Charter School for Applied Technologies (CSAT) is a charter school located in Buffalo, New York.

Charter School for Applied Technologies was founded in 2001 as a K–6 school serving about 700 students. It has since then expanded into a K–12 school with three different campuses. It is the largest charter school in New York State. It is also one of the only charter schools in New York State to offer a K–12 education.

There are three different buildings for the elementary school (K–5), middle school (6–8) and the high school (9–12). All three are located in Buffalo, New York, 14207 (except the middle school, which is in zip code 14214).
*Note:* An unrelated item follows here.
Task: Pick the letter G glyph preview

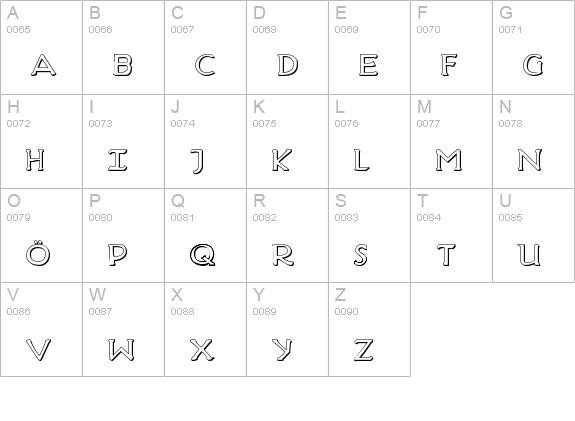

- The elementary school, Charter School for Applied Technologies Elementary School, opened in 2001. It is the main building and is located at 2303 Kenmore Ave.
- The middle school, Charter Middle School for Applied Technologies Middle School, in the former (until 2013) Holy Angels Academy, is located at 24 Shoshone St. The 2014–2015 school year was the first year of CSAT being occupied in the former Holy Angels Academy building.
- The high school, Charter School for Applied Technologies High School, is located at 2245 Kenmore Ave.
- Charter School for Applied Technology has an enrollment of about 2367 students from over 18 local school districts in Erie and Niagara County. Approximately 80% of students reside in the city of Buffalo.
- CSAT's mission is to prepare students to attain family-sustaining careers by integrating career exploration and a lifelong learning culture.